The FDA trade union has given its backing to a High Court challenge against the way the government made three appointments to high-profile roles reacting to the coronavirus pandemic.
Think tank the Runnymede Trust and the Good Law Project are seeking a judicial review of the appointment of Baroness Dido Harding as head of the NHS test and trace programme; Mike Coupe as director of Covid-19 testing; and Kate Bingham as chair of the UK Vaccine Taskforce.
The trust, which focuses on race equality, argues the “closed recruitment process” for the three roles was cronyism that amounts to discrimination under the Equality Act 2010. It says the government has breached its public sector equality duty by hiring unqualified friends into senior public sector roles – sometimes described as a “chumocracy”.
Conservative peer Harding is married to MP John Penrose – currently prime minister Boris Johnson’s anti-corruption champion – and has a career history in retail and telecommunications rather than health. Coupe was chief executive of supermarket Sainsbury’s until earlier this year and is said to be a close friend of Harding. Bingham has a career background in venture capitalism and is married to financial secretary to the Treasury Jesse Norman, an Eton contemporary of Johnson and former PM David Cameron.
FDA general secretary Dave Penman, who supplied a witness statement in support of the judicial review, acknowledged that the roles at the heart of the claim had not been designated as civil service posts.
But he said it was vital for high-profile government appointments to be “made in an open and fair way”.
Penman said recruitment on merit was not simply about getting “the best person available to fill a role” but also ensuring the civil service and the public had confidence in the person appointed – which became “all the more critical” for high-visibility roles with significant responsibility.
“The principle of open and fair selection is understood across the civil service from the most junior appointments to the most senior,” he said.

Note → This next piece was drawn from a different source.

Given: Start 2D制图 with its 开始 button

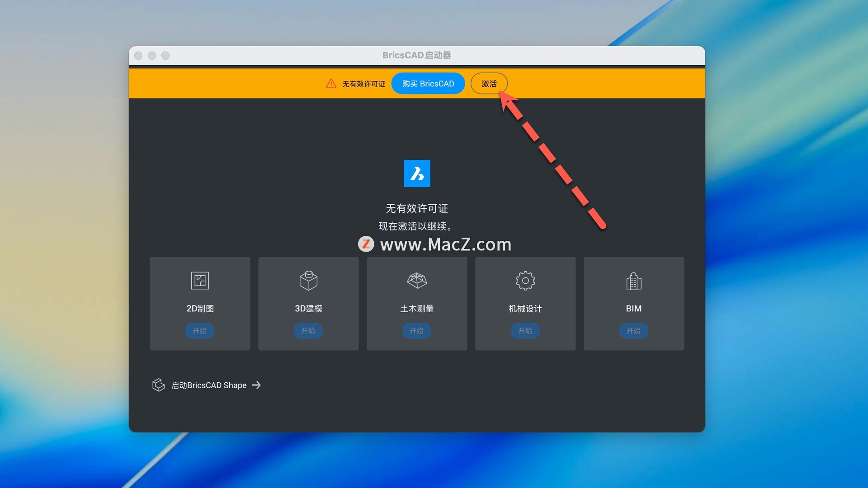Looking at the screenshot, I should 200,331.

“This simple but effective principle, that candidates are recruited solely on merit, is critical in ensuring the effectiveness of public services and protects the civil service from cronyism and corruption. It ensures that from local job centres to ministerial private offices, civil servants are recruited for what they can do, not who they know or what they believe.”
The Good Law Project argues that closed recruitment particularly discriminates against black, Asian and minority ethnic people, and disabled people.
Runnymede director Halima Begum said the NHS had a marked under-representation of black and minority ethnic staff in senior roles. She said that when employers did not advertise jobs, it “can function as indirect discrimination, in particular on the grounds of race and disability”.
Penman agreed. “Open and fair selection is critical to delivering a truly representative and diverse workforce,” he said.
“Recruiting on merit, through open and fair selection which is free from bias or discrimination, is essential to deliver a truly representative workforce.”
The Runnymede Trust and the Good Law Project are currently crowdfunding the next stages of their judicial review.